La Bielorussia ha ripristinato i controlli alla frontiera con la Russia dopo 28 anni, forse per impedire la fuga dei russi che non vogliono arruolarsi e combattere in Ucraina

Il presidente bielorusso Alexander Lukashenko e quello russo Vladimir Putin (Mikhail Klimentyev, Sputnik, Kremlin Pool Photo via AP)
Il presidente bielorusso Alexander Lukashenko e quello russo Vladimir Putin (Mikhail Klimentyev, Sputnik, Kremlin Pool Photo via AP)

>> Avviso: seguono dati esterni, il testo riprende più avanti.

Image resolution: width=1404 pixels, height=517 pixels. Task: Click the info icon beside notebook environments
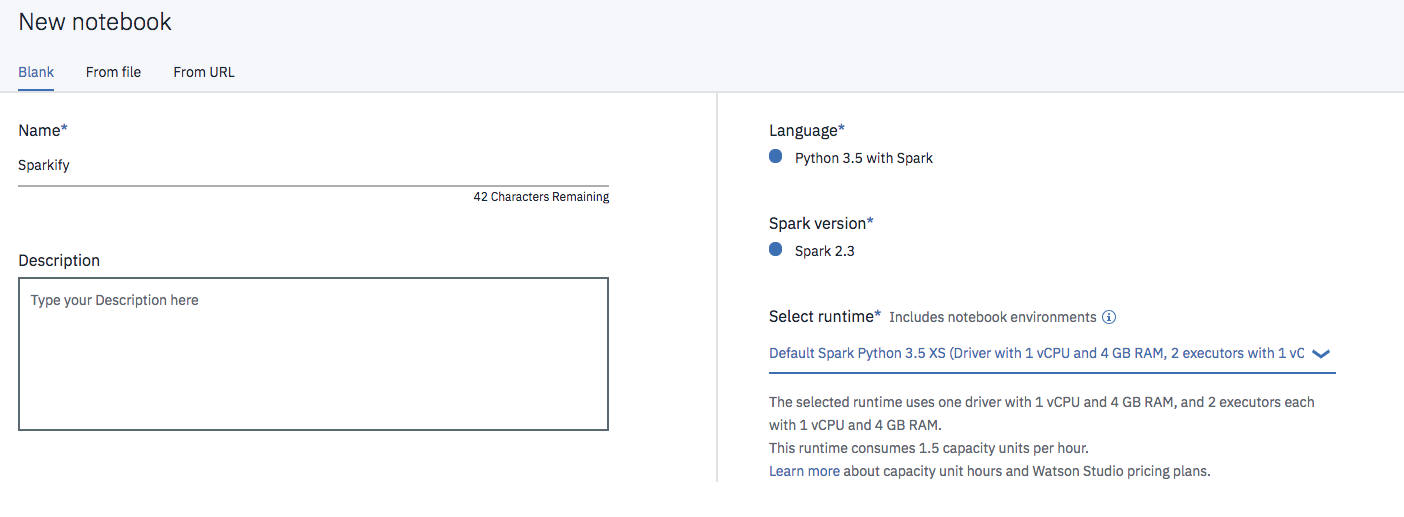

Per la prima volta dopo 28 anni la Bielorussia ha ripristinato i controlli alla frontiera con la Russia, paese con cui confina per circa 1.000 chilometri. La frontiera era stata creata dopo la fine dell’Unione Sovietica nel 1991, con la proclamazione dell’indipendenza da parte della Bielorussia, e i controlli erano rimasti attivi fino al 1995, quando il governo bielorusso e quello russo si accordarono per interromperli. Allora come anche oggi alla presidenza della Bielorussia c’era Alexander Lukashenko, che è uno stretto alleato del presidente russo Vladimir Putin e che sostiene la Russia nella guerra in Ucraina.

Il ministro degli Esteri bielorusso, Sergei Aleinik, ha spiegato mercoledì che i controlli alla frontiera sono stati ripristinati in vista dell’imminente entrata in vigore di un accordo firmato nei mesi scorsi dai governi di Russia e Bielorussia sul riconoscimento reciproco dei visti internazionali: l’accordo prevede che le persone non russe e bielorusse che abbiano il visto di un uno dei due paesi possano entrare liberamente nell’altro.

Ma secondo alcuni rappresentanti di Viasna – ong per i diritti umani fondata dal premio Nobel per la Pace Ales Bialiatski per dare assistenza finanziaria e legale ai prigionieri politici bielorussi e alle loro famiglie – il ripristino dei controlli servirebbe in realtà a impedire ai cittadini russi di fuggire in Bielorussia, per evitare di essere arruolati nell’esercito e andare a combattere in Ucraina.